CSCE 782: Problem Set 1

Due: Monday, 17 September 2007 @2pm

Email me your .nlogo file.

Figure 1: The basic idea behind the nagging algorithms, taken from Segre's paper.

Nagging Algorithms for Distributed Constraint Optimization

You will implement a nagging strategy to solve the distributed constraint optimization problem using the branch and bound algorithm from Figure 2.12 in our text book.

Nagging

The nagging idea is described in the following paper:

You really only need to read the first two sections of the paper. The rest of the paper shows how they apply nagging to A* and Davis-Putnam, which you won't be using for this PS. Instead, you will extend branch and bound to support nagging.

Specifications

The first to note is that the assumptions in nagging are different from those in Chapter 2. Specifically, while the textbook assumes that each variable is an agent, in the nagging algorithm this assumption no longer holds. Instead, your agents all know the complete graph and perform parts of the branch and bound search over arbitrary sets of nodes.

Your first step for this problem set is to implement a centralized branch and bound function which solves the constraint optimization problem. That is, start with one of our existing NetLogo models which already solve the DCOP problem, get rid of the algorithm part and replace it with one function which implements Figure 2.12 from the textbook.

Once you have a centralized function then you can start implementing the nagging strategy by creating a fixed set of worker agents which perform parts of the search. You are free to implement the details of the nagging strategy in the way you think will be best, but there are some specific requirements you should obey:

  1. There should be a slider with num-workers which lets the user change the number of worker agents on each run.
  2. There should be a plot of the work performed by each worker, as well as a measure of how much of that work resulted in an Abort.

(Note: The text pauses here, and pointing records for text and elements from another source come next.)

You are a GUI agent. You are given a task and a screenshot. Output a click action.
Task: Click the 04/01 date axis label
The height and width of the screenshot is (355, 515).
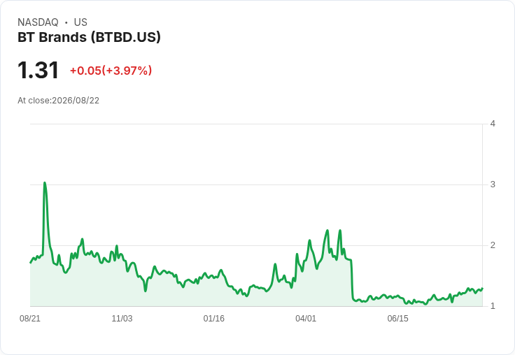click(306, 319)
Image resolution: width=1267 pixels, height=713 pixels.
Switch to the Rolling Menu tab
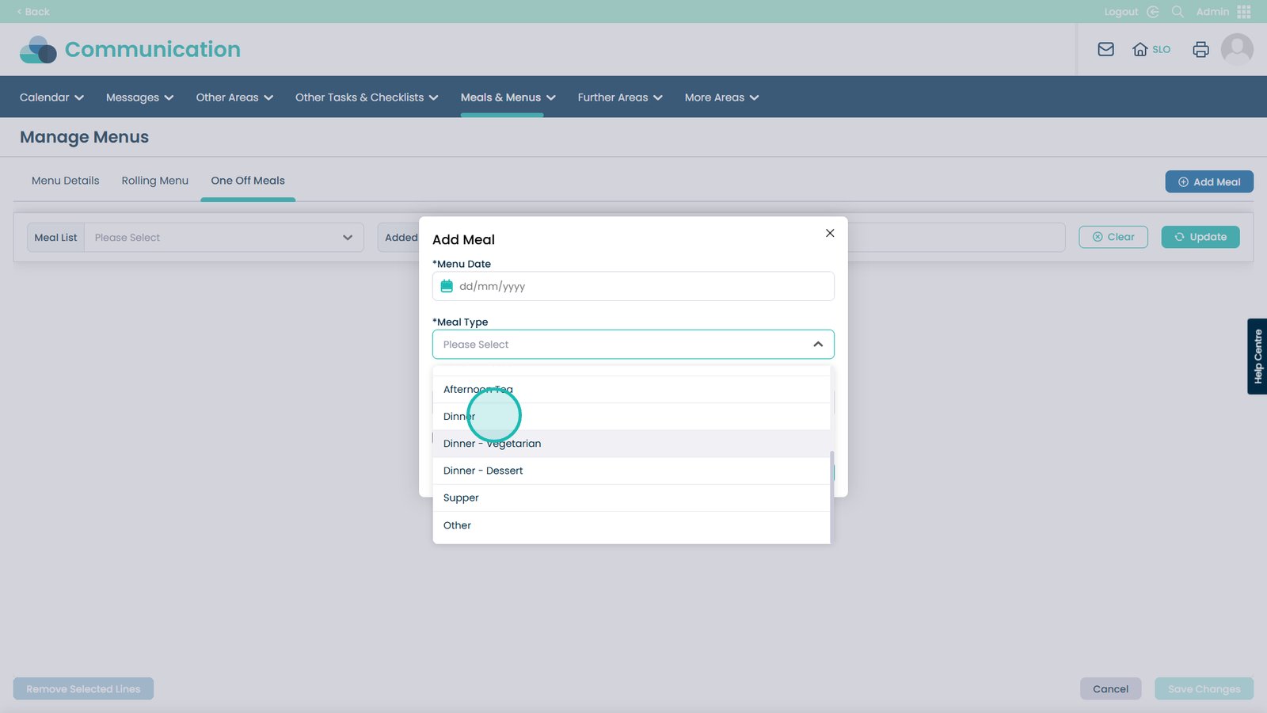(x=155, y=181)
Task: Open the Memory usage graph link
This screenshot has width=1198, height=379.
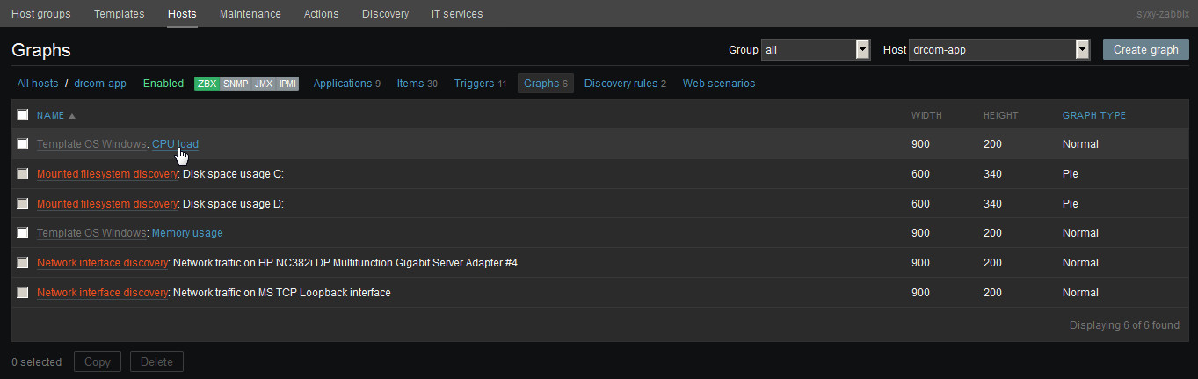Action: coord(187,233)
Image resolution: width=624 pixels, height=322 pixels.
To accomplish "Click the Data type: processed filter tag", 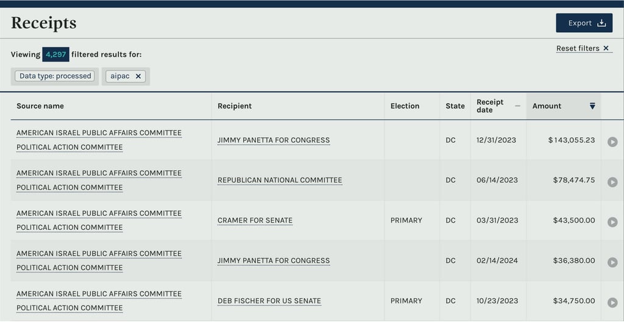I will [55, 76].
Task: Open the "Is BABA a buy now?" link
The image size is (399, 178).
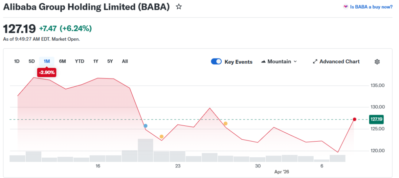Action: coord(371,7)
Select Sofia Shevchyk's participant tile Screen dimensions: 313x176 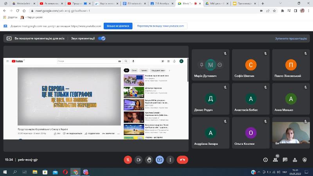[250, 65]
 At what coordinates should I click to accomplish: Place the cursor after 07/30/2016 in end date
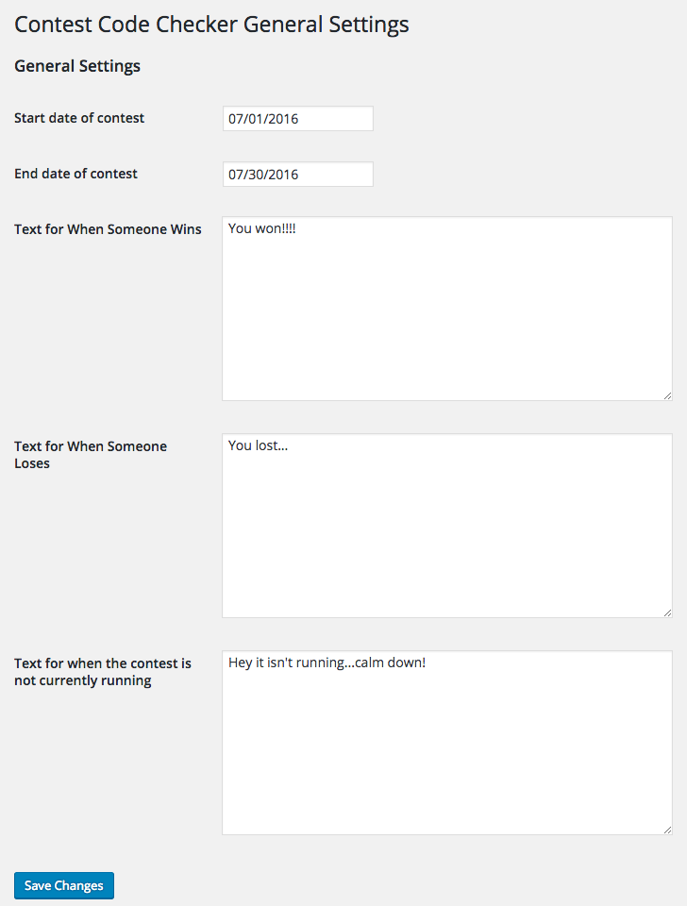pyautogui.click(x=300, y=175)
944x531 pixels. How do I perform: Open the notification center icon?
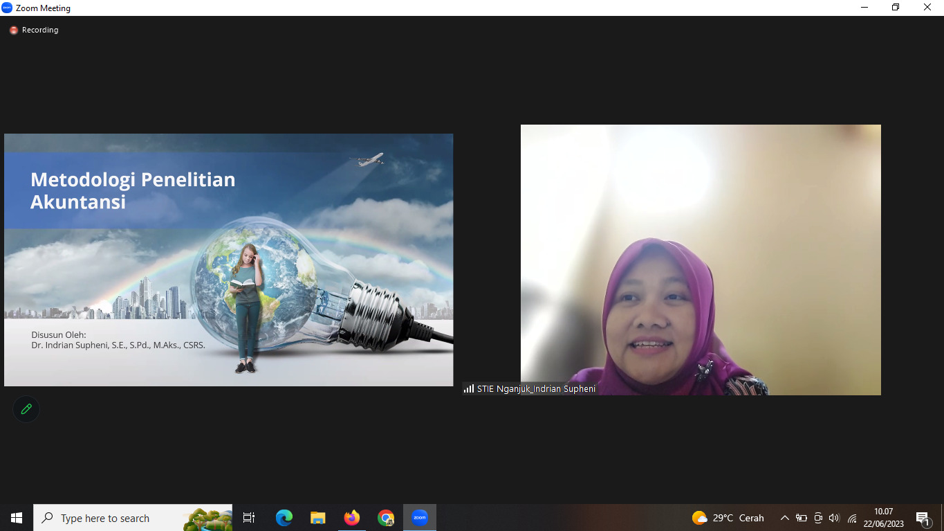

What we are looking for is a nagging algorithm that

  1. Does as little wasted (Abort) work as possible.
  2. Evenly distributes work among all workers regardless of the number of workers, again, as much as possible.
  3. Has linear speedup in the number of workers: with twice as many workers it finds the solution in half the time.

These are really just a wish list. Do the best you can.

Alternate PS1

YOu can also try to implement Asynchronous Backtracking for graph coloring. There is already an implementation of this algorithm in my netlogo mas page but it does not work anymore under 4.0. It also needs to be updated as it does not use the new links primitives (which should make everything much easier). Note that implementing the hyperesolution rule is also not easy, in fact, I would be happy with just a partial implementation. The current implementation only finds some possible nogoods.